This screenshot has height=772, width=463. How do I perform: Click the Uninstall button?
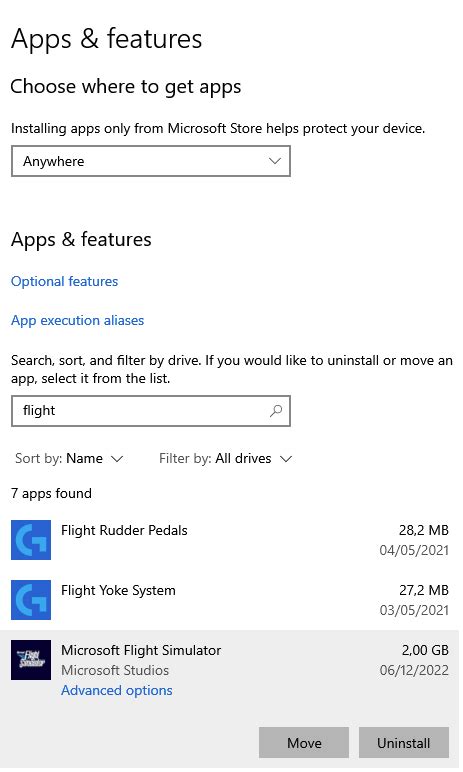[404, 742]
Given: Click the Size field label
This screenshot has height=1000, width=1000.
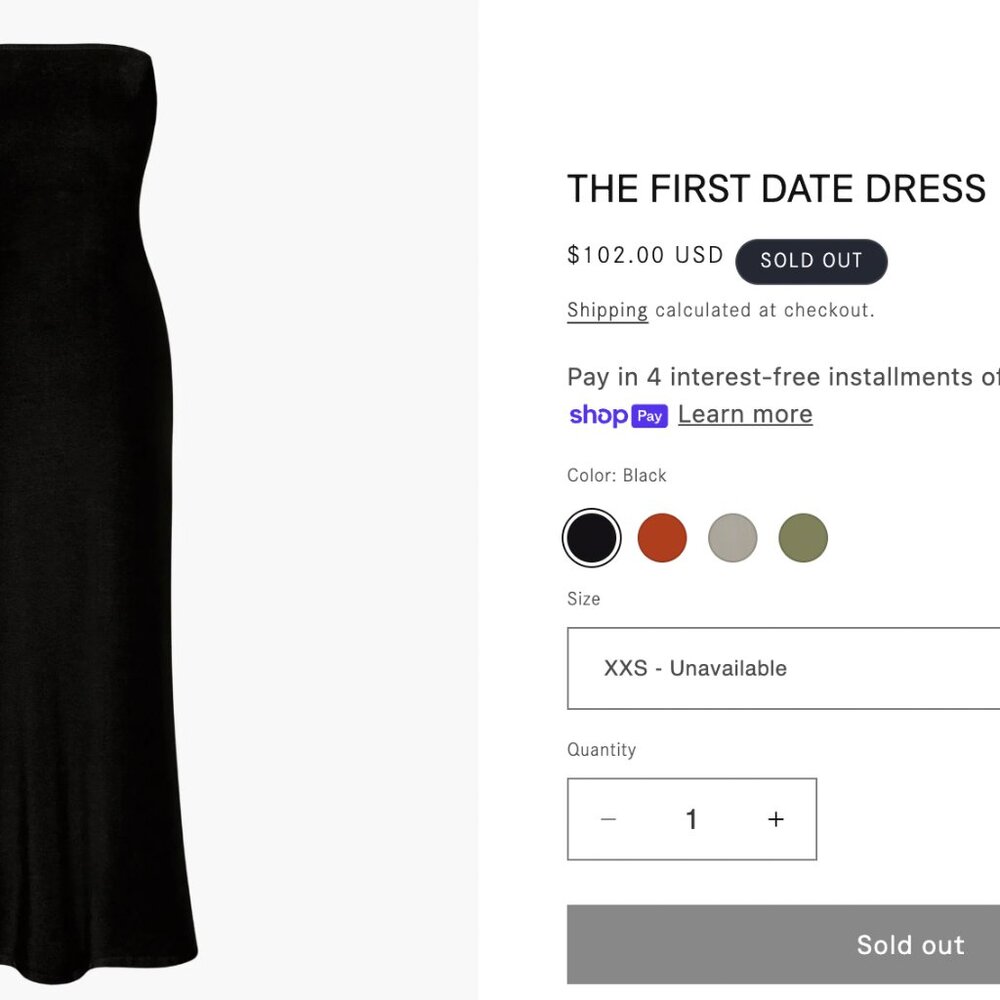Looking at the screenshot, I should click(583, 598).
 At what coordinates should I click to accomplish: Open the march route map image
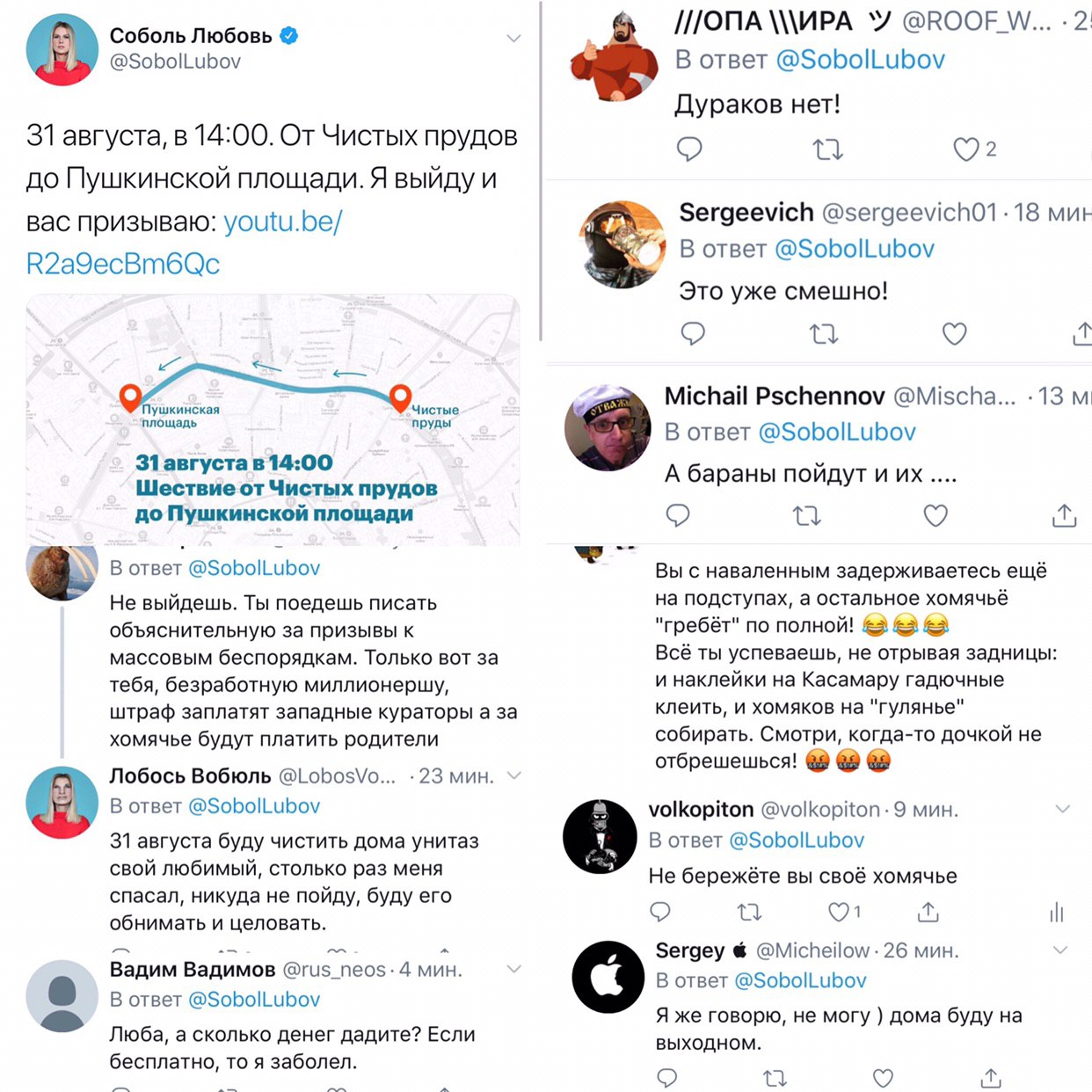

▬▬▬▬▬▬▬▬▬▬

Exercise description:
Leave out the pictures and output the rest of the material exactly as written.

Task result:
This screenshot has height=772, width=463. How do I perform: Click the Uninstall button?
[404, 742]
Given: Click the Size field label
This screenshot has height=1000, width=1000.
Looking at the screenshot, I should click(583, 598).
 At what coordinates should I click to accomplish: Open the march route map image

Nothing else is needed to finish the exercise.